_SUPPLIED TEXT_
——
15 March 2009

The Ides: Recalling Time, Remembering Lives

A soothsayer bids you beware the ides of March.

Well, I haven't heard any soothsaysers lately, or at least I don't think I have. And, if I were to find one, what would he or she bid me, if anything?

If you've heard that admonition Shakespeare put into Brutus's mouth in Julius Caesar, it's hard not to come to this date, the fifteenth of March, and not expect some kind of foreboding. Spring is less than a week away, and the weather feels that way.

This year, though, I'm not experiencing the dread (which was always followed by rage) I used to feel around this time of year. Back when I used to think the beginning of spring was the original lie, I always expected something catastrophic to happen. Maybe that's an effect of losing my grandfather on the first day of spring--which also happened to be his birthday--before I turned eight years old.

His death is really the first I recall, mainly because I was very close to him when I was very young. Mom and I were talking about that tonight. She recalled that her maternal grandmother died the year before. I have only a vague recall of that funeral, and almost nothing of her. Mom said that made sense, for I never saw much of her: I was usually with my maternal grandparents or other relatives when Mom was working, and her grandmother was sick much of the time.

My mother has an amazing recall for dates. If you talk to her for five minutes, she'll always remember your birthday. She also rattled off the dates of various births and deaths in our families: Her father died on 21 March 1966, which was also the day he turned 72; her brothers (my uncles) Herbert ("Sonny") and Dominick ("Nick") on 15 December 1982 and 27 October 1989.

All of this came up because I asked her how old a cousin of mine, Joseph, whom I haven't seen in years, is. The occasion of that question was my mention of the fact that Dominick (my boyfriend, not my uncle) works with kids who have special needs, which a much more polite term than the one that used to be applied to people like my cousin. Said cousin is 44 years old now and cannot fend for himself, so he lives in a group home. That is the fate that awaits some of the more fortunate kids with whom Dominick works.

I cannot tell you Joseph's birthday or the date on which I last saw him. I know the former is in late November--in some years, on Thanksgiving Day. I know that because the birthday of his father, my uncle Joe (who also happens to be my godfather) is around the same time.
——
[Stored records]
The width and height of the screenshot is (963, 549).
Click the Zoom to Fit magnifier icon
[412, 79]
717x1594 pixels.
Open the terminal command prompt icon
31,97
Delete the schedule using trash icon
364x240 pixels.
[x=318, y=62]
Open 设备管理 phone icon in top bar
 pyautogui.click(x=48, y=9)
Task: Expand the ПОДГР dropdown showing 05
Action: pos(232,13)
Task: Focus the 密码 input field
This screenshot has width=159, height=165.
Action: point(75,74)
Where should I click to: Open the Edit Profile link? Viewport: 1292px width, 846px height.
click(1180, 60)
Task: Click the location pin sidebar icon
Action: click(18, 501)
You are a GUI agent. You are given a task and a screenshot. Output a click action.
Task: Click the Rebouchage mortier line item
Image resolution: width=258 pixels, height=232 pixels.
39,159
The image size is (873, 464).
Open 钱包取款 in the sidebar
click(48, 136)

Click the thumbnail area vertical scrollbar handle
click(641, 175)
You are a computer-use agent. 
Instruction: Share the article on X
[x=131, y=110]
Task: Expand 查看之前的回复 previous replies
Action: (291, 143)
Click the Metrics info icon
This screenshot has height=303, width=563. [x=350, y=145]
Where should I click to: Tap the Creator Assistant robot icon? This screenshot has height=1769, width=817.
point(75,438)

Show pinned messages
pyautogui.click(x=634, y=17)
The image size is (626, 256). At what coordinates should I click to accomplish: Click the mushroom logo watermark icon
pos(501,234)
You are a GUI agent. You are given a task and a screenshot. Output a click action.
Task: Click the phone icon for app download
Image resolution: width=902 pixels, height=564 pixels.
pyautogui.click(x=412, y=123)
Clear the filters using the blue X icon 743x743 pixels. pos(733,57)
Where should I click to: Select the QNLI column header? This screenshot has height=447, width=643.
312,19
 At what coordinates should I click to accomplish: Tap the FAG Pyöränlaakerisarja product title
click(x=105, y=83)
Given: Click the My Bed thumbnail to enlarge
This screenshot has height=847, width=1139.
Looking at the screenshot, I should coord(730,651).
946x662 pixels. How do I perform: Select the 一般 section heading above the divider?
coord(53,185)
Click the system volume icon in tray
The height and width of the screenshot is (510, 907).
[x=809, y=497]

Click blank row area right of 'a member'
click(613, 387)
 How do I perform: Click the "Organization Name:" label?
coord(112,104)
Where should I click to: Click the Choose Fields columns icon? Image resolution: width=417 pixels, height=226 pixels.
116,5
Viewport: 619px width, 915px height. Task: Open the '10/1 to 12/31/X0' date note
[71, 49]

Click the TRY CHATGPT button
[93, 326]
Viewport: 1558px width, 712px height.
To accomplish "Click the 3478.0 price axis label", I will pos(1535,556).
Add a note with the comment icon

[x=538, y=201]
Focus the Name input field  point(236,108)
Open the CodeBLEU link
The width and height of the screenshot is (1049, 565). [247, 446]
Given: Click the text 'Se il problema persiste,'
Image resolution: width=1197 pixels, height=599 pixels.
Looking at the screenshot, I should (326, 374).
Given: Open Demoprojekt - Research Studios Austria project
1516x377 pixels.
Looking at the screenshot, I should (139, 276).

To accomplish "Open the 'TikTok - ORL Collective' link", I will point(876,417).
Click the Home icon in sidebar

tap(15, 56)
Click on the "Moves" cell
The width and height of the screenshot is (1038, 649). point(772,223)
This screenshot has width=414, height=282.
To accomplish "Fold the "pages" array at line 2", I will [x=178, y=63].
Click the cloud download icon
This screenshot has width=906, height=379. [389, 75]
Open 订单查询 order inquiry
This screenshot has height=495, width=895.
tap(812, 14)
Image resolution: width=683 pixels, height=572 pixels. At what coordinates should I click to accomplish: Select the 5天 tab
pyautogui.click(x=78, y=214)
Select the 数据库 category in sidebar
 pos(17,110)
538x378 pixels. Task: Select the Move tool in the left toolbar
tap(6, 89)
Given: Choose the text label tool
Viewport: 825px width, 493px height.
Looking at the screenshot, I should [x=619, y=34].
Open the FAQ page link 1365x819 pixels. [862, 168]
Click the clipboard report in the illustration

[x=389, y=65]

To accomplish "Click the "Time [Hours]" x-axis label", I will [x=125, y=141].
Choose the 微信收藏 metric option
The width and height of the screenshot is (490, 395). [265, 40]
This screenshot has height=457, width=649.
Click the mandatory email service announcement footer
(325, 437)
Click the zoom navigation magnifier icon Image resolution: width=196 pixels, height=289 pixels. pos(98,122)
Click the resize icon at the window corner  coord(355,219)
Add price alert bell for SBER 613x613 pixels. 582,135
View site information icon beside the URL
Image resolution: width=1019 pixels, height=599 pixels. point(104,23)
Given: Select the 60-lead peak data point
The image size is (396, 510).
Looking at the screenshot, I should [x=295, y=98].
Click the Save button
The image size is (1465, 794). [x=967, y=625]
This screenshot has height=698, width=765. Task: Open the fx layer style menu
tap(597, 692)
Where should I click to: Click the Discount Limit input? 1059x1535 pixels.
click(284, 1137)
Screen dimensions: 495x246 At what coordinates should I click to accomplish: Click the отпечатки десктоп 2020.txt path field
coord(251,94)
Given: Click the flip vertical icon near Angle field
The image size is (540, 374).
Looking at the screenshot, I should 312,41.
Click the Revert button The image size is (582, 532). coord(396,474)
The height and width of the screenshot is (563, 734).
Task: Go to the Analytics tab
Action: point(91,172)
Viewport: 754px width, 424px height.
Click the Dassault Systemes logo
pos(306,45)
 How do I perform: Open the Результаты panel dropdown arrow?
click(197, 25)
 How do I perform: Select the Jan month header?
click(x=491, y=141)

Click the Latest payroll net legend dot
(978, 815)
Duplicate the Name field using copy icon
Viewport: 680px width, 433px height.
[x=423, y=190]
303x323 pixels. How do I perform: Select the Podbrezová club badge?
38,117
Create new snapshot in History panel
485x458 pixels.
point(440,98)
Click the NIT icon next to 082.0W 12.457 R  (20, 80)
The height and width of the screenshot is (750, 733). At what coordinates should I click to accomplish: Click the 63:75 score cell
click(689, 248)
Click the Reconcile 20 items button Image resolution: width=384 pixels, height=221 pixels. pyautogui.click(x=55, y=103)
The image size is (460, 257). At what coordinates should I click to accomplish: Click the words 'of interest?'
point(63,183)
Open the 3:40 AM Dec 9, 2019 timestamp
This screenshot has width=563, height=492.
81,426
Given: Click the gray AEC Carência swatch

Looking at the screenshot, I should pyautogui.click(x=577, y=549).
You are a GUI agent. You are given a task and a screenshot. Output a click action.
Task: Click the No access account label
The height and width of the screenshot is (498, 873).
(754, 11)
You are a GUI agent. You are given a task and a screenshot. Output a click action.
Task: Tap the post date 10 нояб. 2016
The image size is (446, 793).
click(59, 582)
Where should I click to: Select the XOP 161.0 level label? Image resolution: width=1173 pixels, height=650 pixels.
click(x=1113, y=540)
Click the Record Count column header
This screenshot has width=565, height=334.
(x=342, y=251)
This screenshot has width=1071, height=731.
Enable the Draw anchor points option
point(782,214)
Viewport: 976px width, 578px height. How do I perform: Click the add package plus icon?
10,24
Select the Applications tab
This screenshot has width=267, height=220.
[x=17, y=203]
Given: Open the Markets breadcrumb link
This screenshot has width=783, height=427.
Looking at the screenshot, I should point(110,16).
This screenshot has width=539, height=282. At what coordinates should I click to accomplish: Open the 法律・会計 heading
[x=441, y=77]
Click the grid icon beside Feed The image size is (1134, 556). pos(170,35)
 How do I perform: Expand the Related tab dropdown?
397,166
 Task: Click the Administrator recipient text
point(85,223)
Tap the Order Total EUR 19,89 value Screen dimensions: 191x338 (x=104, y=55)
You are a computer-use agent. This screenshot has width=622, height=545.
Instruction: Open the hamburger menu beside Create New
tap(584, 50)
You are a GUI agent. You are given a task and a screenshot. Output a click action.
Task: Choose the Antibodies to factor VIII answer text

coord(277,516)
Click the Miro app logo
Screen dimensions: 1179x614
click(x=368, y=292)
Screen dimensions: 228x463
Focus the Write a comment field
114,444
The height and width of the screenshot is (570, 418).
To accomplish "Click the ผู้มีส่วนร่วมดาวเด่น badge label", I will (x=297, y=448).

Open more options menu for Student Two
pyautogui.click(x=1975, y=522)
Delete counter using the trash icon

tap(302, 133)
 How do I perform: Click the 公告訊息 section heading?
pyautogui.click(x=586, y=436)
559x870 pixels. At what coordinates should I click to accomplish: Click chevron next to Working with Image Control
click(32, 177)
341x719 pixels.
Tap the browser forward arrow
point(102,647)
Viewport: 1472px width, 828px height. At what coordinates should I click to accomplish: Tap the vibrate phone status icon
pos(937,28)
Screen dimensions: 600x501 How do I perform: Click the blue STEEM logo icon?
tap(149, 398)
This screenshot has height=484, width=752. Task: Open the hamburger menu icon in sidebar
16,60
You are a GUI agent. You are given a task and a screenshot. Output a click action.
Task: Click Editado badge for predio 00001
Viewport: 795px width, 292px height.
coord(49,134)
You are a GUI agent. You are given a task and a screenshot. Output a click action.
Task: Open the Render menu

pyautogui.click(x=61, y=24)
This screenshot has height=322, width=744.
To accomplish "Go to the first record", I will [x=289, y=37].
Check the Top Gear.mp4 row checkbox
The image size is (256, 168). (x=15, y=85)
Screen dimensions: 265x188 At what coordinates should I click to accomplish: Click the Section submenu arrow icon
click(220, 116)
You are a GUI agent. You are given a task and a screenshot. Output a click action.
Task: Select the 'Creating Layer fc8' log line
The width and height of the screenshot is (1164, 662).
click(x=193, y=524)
——
_BRIEF 1_
In the essay on the ides of March, begin at the words "My mother has" and stop after "whom Dominick works.". Write that passage out again, replacing "group home" with "residential facility".
_BRIEF 2_
According to the essay on the ides of March, on what date did the writer's maternal grandfather die?
_BRIEF 3_
Write what comes next in the essay on the ides of March, picking up after its final sentence.

_ANSWER SPACE 1_
My mother has an amazing recall for dates. If you talk to her for five minutes, she'll always remember your birthday. She also rattled off the dates of various births and deaths in our families: Her father died on 21 March 1966, which was also the day he turned 72; her brothers (my uncles) Herbert ("Sonny") and Dominick ("Nick") on 15 December 1982 and 27 October 1989.

All of this came up because I asked her how old a cousin of mine, Joseph, whom I haven't seen in years, is. The occasion of that question was my mention of the fact that Dominick (my boyfriend, not my uncle) works with kids who have special needs, which a much more polite term than the one that used to be applied to people like my cousin. Said cousin is 44 years old now and cannot fend for himself, so he lives in a residential facility. That is the fate that awaits some of the more fortunate kids with whom Dominick works.

_ANSWER SPACE 2_
He died on 21 March 1966.

_ANSWER SPACE 3_
My recall of dates is nowhere near as consistent as hers, and seems to have little, if any, logic governing it. I can pull up the dates of a few deaths in my life: If you have seen my blogs from the couple of days preceding Christmas Eve, you know that. Hey, I even know the dates on which my cats died: Caterina, 23 December 1991 (same date as Kevin, my first AA sponsor died ; a friend committed suicide on that same date in another year); Charlie I, 16 October 2005 and Candice, 17 January 2007.

I also remember that I moved out of the apartment I shared with Tammy, and onto the block where I now live, on 17 August 2002. We started dating some time in the spring of 1998--not long before Memorial Day, if I recall correctly, but I couldn't tell you the exact date. I met Dominick some time in the fall of 2004; we were "seeing each other" briefly--from around that Christmas till some time the following spring. And we resumed in the late summer or early fall of 2007. I remember that time because a cracked ankle was healing and I was riding my bike for the first time in about three months when he saw me from his grandmother's minivan, which he was driving.

Of everyone I've mentioned, Dominick is the only one in my life now who didn't know me as Nick. All of my deceased relatives and Kevin knew me only as Nick, Nicky or Nicholas--as did Caterina. Charlie I lived until I was early into my third year of living as Justine; Candice got to see one more year of my new life.

I hope that this Ides of March isn't a foreboding of another death or some other event that would be traumatic or devastating for me. I was telling Mom that I want the 7th of July to come, already, but I have this fear that the doctor will find that I have some illness or other problem I didn't know I had and that--or some other thing I can't foresee now--will keep me from having the surgery.

From the Ides of March, it's another 114 days till my surgery. I never knew that I'd be so good with dates, or with counting, anyway. Is it a constructive or pointless thing to do while I'm waiting?

And is there reason to be aware? Or to worry? I don't think it's the future, as uncertain as it may be. The past, for whatever reasons , always worried me more, especially when I was unconsciously repressing so much of it.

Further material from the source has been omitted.